[Stored dataset items]
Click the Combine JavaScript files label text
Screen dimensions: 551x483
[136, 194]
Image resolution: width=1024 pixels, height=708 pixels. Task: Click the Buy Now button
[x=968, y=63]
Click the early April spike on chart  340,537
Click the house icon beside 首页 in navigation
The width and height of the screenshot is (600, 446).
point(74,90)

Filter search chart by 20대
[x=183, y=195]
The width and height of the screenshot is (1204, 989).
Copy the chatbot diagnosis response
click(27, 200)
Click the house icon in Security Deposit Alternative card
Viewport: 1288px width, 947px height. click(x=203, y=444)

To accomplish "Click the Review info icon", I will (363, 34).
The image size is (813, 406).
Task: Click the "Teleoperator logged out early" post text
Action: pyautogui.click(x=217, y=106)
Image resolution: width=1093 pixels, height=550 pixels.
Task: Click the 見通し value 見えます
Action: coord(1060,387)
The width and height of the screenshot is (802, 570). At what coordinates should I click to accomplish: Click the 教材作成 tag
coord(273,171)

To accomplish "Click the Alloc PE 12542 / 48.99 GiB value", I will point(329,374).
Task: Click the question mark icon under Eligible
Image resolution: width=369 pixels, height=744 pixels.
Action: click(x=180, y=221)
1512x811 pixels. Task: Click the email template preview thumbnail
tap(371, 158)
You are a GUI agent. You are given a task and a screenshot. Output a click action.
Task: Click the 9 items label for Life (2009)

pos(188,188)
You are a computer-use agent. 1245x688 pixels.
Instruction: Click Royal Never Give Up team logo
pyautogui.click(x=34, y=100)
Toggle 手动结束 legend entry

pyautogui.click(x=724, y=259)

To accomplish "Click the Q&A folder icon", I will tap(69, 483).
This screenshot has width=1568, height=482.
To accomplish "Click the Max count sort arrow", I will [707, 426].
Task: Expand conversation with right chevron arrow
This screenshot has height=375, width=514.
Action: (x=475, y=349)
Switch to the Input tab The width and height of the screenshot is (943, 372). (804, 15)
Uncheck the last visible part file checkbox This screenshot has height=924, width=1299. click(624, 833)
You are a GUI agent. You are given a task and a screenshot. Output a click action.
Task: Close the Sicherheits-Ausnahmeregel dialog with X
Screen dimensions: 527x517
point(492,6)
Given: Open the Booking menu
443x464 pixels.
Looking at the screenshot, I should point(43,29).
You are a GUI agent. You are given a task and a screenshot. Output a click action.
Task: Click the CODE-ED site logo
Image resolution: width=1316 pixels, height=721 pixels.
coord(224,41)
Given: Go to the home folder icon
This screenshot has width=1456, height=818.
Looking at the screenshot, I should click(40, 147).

◆ Exercise
Every entry above should be retyped exactly as it appears.

◆ Result of the exercise
Click the Combine JavaScript files label text
Screen dimensions: 551x483
[136, 194]
Image resolution: width=1024 pixels, height=708 pixels. Task: Click the Buy Now button
[x=968, y=63]
Click the early April spike on chart  340,537
Click the house icon beside 首页 in navigation
The width and height of the screenshot is (600, 446).
point(74,90)

Filter search chart by 20대
[x=183, y=195]
The width and height of the screenshot is (1204, 989).
Copy the chatbot diagnosis response
click(27, 200)
Click the house icon in Security Deposit Alternative card
Viewport: 1288px width, 947px height. click(x=203, y=444)

To accomplish "Click the Review info icon", I will (363, 34).
The image size is (813, 406).
Task: Click the "Teleoperator logged out early" post text
Action: pyautogui.click(x=217, y=106)
Image resolution: width=1093 pixels, height=550 pixels.
Task: Click the 見通し value 見えます
Action: coord(1060,387)
The width and height of the screenshot is (802, 570). At what coordinates should I click to accomplish: Click the 教材作成 tag
coord(273,171)

To accomplish "Click the Alloc PE 12542 / 48.99 GiB value", I will point(329,374).
Task: Click the question mark icon under Eligible
Image resolution: width=369 pixels, height=744 pixels.
Action: click(x=180, y=221)
1512x811 pixels. Task: Click the email template preview thumbnail
tap(371, 158)
You are a GUI agent. You are given a task and a screenshot. Output a click action.
Task: Click the 9 items label for Life (2009)

pos(188,188)
You are a computer-use agent. 1245x688 pixels.
Instruction: Click Royal Never Give Up team logo
pyautogui.click(x=34, y=100)
Toggle 手动结束 legend entry

pyautogui.click(x=724, y=259)

To accomplish "Click the Q&A folder icon", I will tap(69, 483).
This screenshot has width=1568, height=482.
To accomplish "Click the Max count sort arrow", I will [707, 426].
Task: Expand conversation with right chevron arrow
This screenshot has height=375, width=514.
Action: (x=475, y=349)
Switch to the Input tab The width and height of the screenshot is (943, 372). (804, 15)
Uncheck the last visible part file checkbox This screenshot has height=924, width=1299. click(624, 833)
You are a GUI agent. You are given a task and a screenshot. Output a click action.
Task: Close the Sicherheits-Ausnahmeregel dialog with X
Screen dimensions: 527x517
point(492,6)
Given: Open the Booking menu
443x464 pixels.
Looking at the screenshot, I should point(43,29).
You are a GUI agent. You are given a task and a screenshot. Output a click action.
Task: Click the CODE-ED site logo
Image resolution: width=1316 pixels, height=721 pixels.
coord(224,41)
Given: Go to the home folder icon
This screenshot has width=1456, height=818.
Looking at the screenshot, I should click(40, 147).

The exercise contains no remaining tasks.